[Dataset entries]
'''

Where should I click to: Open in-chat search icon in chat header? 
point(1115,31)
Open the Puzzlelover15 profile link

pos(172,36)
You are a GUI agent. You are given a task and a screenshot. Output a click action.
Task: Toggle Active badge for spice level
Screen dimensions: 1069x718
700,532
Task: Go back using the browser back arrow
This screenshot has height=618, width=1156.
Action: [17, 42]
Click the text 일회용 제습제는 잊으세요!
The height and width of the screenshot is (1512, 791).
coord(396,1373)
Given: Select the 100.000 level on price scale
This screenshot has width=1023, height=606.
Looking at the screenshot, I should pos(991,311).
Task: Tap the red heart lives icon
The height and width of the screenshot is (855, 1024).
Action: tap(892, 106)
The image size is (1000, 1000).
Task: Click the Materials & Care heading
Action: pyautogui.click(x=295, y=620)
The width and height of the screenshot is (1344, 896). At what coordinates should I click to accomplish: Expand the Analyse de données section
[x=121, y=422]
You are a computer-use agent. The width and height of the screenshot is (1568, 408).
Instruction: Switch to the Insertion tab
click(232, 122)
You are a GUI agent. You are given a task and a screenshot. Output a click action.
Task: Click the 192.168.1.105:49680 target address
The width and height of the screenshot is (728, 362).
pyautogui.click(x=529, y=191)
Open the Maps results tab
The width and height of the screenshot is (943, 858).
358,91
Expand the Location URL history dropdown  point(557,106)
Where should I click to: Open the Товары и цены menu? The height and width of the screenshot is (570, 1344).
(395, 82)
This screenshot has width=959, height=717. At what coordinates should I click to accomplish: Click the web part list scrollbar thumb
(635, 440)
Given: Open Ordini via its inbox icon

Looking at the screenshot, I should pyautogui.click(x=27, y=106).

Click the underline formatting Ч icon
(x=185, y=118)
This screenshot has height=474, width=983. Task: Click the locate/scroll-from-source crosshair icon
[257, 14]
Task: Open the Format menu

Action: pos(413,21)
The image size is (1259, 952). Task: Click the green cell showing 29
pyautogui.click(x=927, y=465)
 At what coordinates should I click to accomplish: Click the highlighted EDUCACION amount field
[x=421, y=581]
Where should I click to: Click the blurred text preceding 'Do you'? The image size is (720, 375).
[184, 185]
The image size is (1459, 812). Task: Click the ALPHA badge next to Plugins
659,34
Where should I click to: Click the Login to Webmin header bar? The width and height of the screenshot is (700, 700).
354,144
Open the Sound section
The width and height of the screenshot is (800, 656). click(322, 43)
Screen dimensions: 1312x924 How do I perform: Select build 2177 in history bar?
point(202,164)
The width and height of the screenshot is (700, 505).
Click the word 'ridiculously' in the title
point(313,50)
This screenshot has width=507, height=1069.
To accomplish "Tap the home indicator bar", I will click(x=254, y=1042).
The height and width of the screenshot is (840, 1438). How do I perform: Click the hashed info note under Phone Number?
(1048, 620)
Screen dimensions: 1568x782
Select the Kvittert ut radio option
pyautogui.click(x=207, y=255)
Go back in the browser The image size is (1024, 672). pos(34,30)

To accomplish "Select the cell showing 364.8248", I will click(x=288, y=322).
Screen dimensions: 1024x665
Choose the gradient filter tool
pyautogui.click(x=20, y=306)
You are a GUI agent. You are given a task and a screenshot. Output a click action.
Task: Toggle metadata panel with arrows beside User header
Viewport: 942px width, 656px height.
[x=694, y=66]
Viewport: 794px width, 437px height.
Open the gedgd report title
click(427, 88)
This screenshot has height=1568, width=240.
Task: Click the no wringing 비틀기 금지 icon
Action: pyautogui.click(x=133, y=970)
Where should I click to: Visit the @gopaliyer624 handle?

'''

DIRECTIONS FOR THIS TASK:
Word for word, restate only the lines from the one containing "Task: Toggle metadata" through the last line of the entries, with both ends kept.

TASK RESPONSE:
Task: Toggle metadata panel with arrows beside User header
Viewport: 942px width, 656px height.
[x=694, y=66]
Viewport: 794px width, 437px height.
Open the gedgd report title
click(427, 88)
This screenshot has height=1568, width=240.
Task: Click the no wringing 비틀기 금지 icon
Action: pyautogui.click(x=133, y=970)
Where should I click to: Visit the @gopaliyer624 handle?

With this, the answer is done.